Post Processing Workflow:
So now we have a bunch of Raw+Jpeg images on a CF card, how do we get to the finished result?
1. Copy all images from the CF Cards to a holding or "in process" folder on the computer or laptop. This folder is separate from our finished image library folder structure. Don’t bother doing any file renaming at this point, batch or otherwise. At this point we also have backup software that is run to make a backup copy of all images to a second hard drive.
2. Do an initial edit pass. Use the image viewer of your choice to quickly scan through all the Jpeg versions of the images. Why the Jpegs? They already have all the in camera settings applied and more importantly, they load fast so you can quickly scroll from one to the next during the initial edit process. Delete all images, Raw and Jpeg versions, that are obvious losers. This is a great time to be ruthless with your editing so you can continue the process with only the best of your results.
3. Use Nikon Capture, PhotoShop or other Raw image editing software to individually open each Raw image that needs some type of attention, such as exposure adjustment or basic image setting changes, etc. Don’t bother making any changes to the Jpeg version of the images. Keep deleting all images both Raw and Jpegs that are found to not measure up.
4. Delete all Jpeg versions of the final keeper images. They will no longer be needed.
5. Use Adobe Bridge - Photoshop or other software to batch rename all the final Raw images in one step. Establishing and using a good file naming/numbering convention is vital to this process.
6. Use Nikon Capture, PhotoShop or other Raw image editing software to batch process all final Raw images to create a Tiff version of each. The resulting Tiffs are each about 36 meg in size. Why create a Tiff? In our case, most clients want a high-res tiff as the deliverable image. In addition however, I’m not convinced the Raw image formats used today will be well supported into the future. Every camera manufacturer currently has their own Raw format and in most cases every new camera model that comes out has a modified or updated version of the basic manufacturer specific Raw format. A tiff file offers the best insurance for future compatibility.
7. Backup / Archival - Copy the final images, both Raw and Tiff versions to an archival storage medium. Today that’s likely a CD, DVD or external hard drives. Note, if this will be your only backup, making at least two copies is cheap insurance.

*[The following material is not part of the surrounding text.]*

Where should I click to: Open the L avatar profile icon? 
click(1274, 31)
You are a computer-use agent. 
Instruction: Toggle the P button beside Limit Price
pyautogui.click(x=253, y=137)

8. Move all images both Raw and Tiff versions from the in process queue folder to their final folders in your image library. Run backup software to copy all images to a second hard drive and remove all backups of those deleted in the above editing process
9. The final tiff files are then batch processed to create our standard Jpeg's used for inclusion on our website. In general, all deliverable images for clients are also created from a copy of the final tiff files as well.